Natural selection insures that the surviving lineage will be the fittest of many competing lineages. In probabilistic terms, natural selection picks “extreme values” from a population’s underlying fitness distribution. Extreme value distributions are famously robust to the underlying parent distribution, as are inter-arrival distributions for the timing of extreme events (in this case adaptive fixations).  Is there any way we can use these facts to make predictions about adaptive evolution that do not rely on specific information about individuals in the adapting population?

Lineages that have elevated mutation rates are likely to acquire beneficial mutations before lineages that do not have elevated mutation rates. If these beneficial mutations remain linked to the elevated mutation rate that produced them, then they will drive the elevated mutation rate to fixation. So it is easy to see how ever-higher mutation rates might evolve in adapting populations, especially in populations with low rates of recombination. There is now plenty of evidence – both theoretical and empirical – in support of such mutation-rate instability in asexual systems. What happens in such systems as mutation rate approaches the error threshold? Will mutation rate eventually stabilize, or will it remain unstable and thereby push the mutation rate over the threshold? Are there implications for anti-microbial treatment strategies?

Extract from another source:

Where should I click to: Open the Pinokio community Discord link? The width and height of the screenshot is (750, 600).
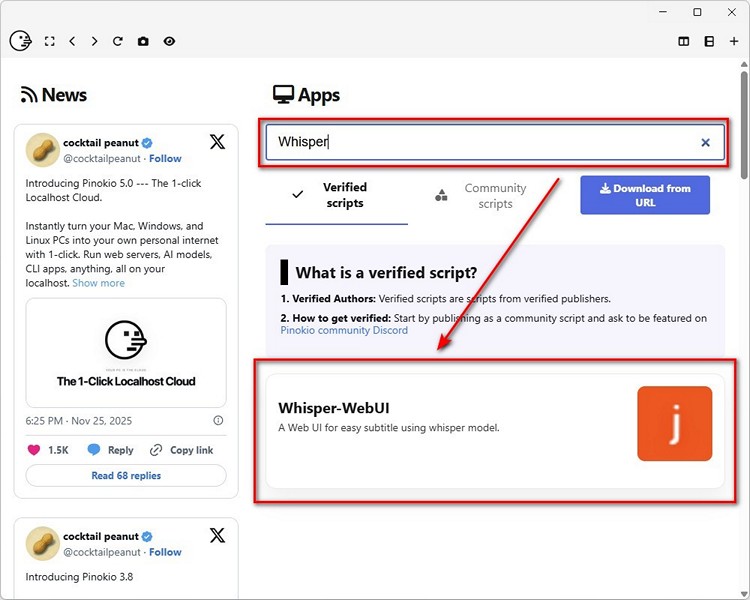click(344, 331)
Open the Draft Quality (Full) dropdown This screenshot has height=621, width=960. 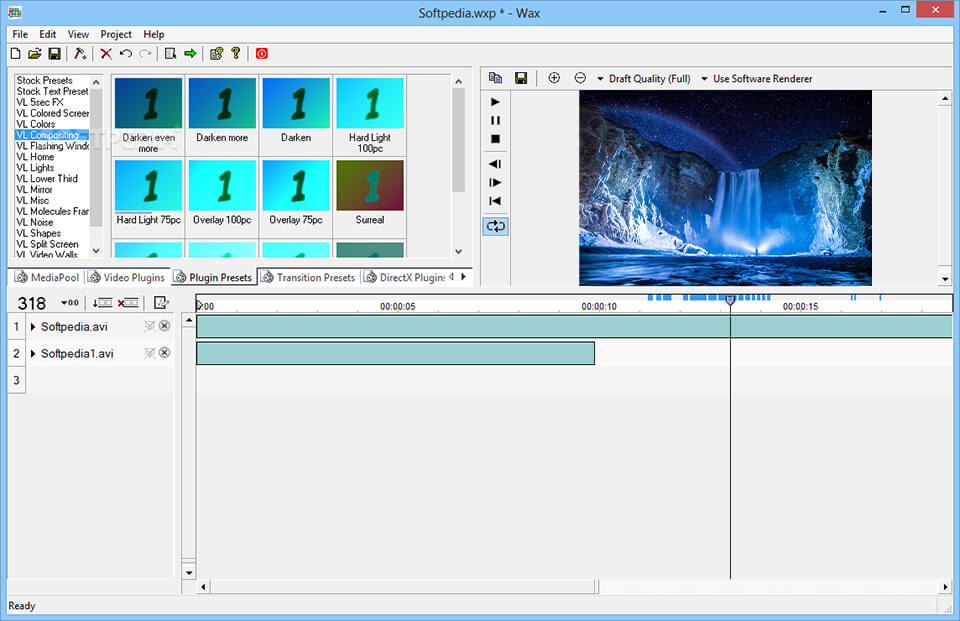(x=644, y=79)

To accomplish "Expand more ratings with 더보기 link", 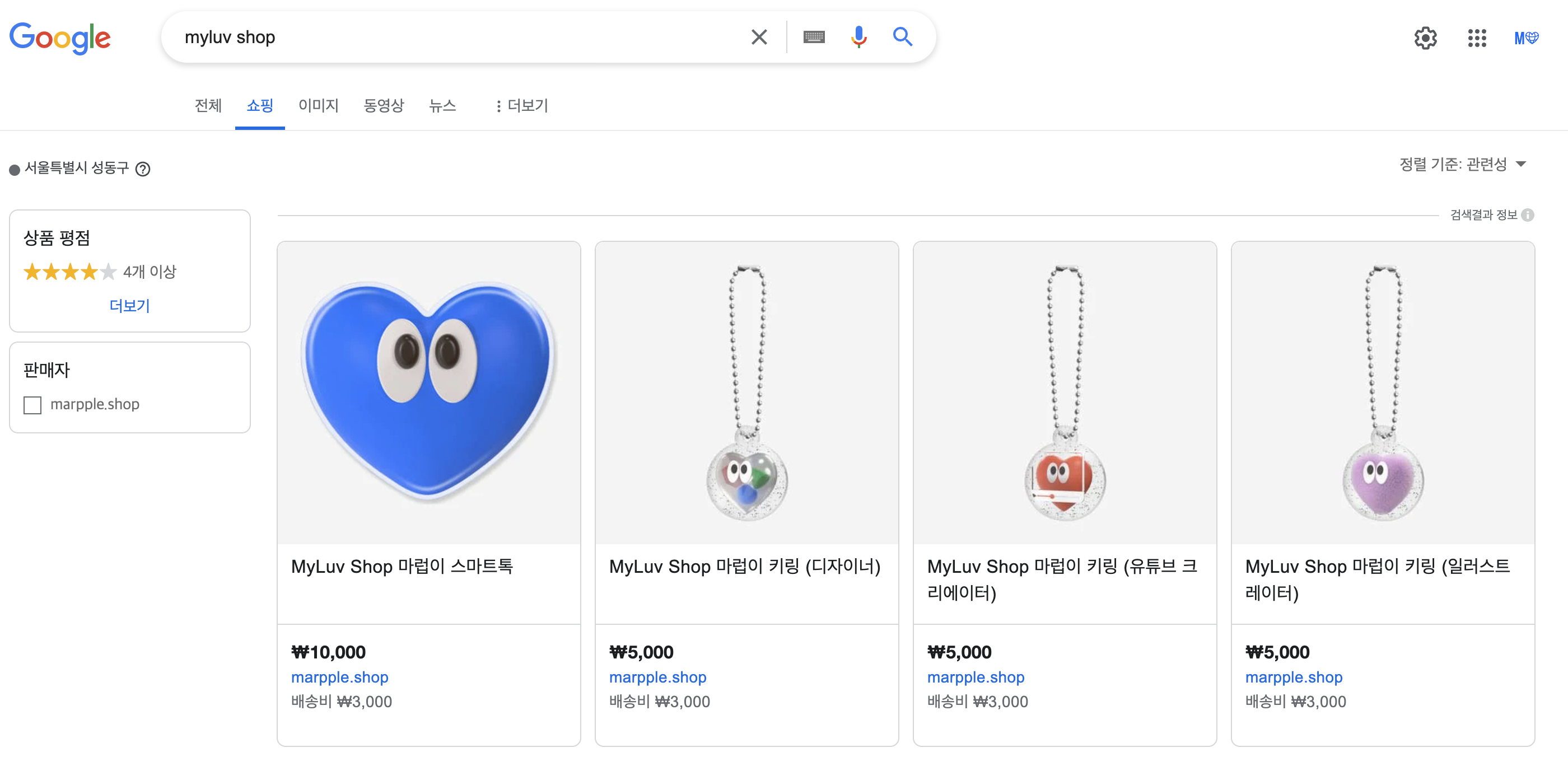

When individuals in a population interact with only a subset of other individuals in the population – i.e., when the population has structure – cooperation can be maintained. Several lines of evidence indicate that non-cooperating, or cheating, mutants are produced at a surprisingly high rate in most populations. What happens in a structured population as the mutation rate from cooperator to cheater increases? Will cooperation still be maintained or will it be lost? Is there a threshold mutation rate above which cooperation is lost? Are there implications for cancer research?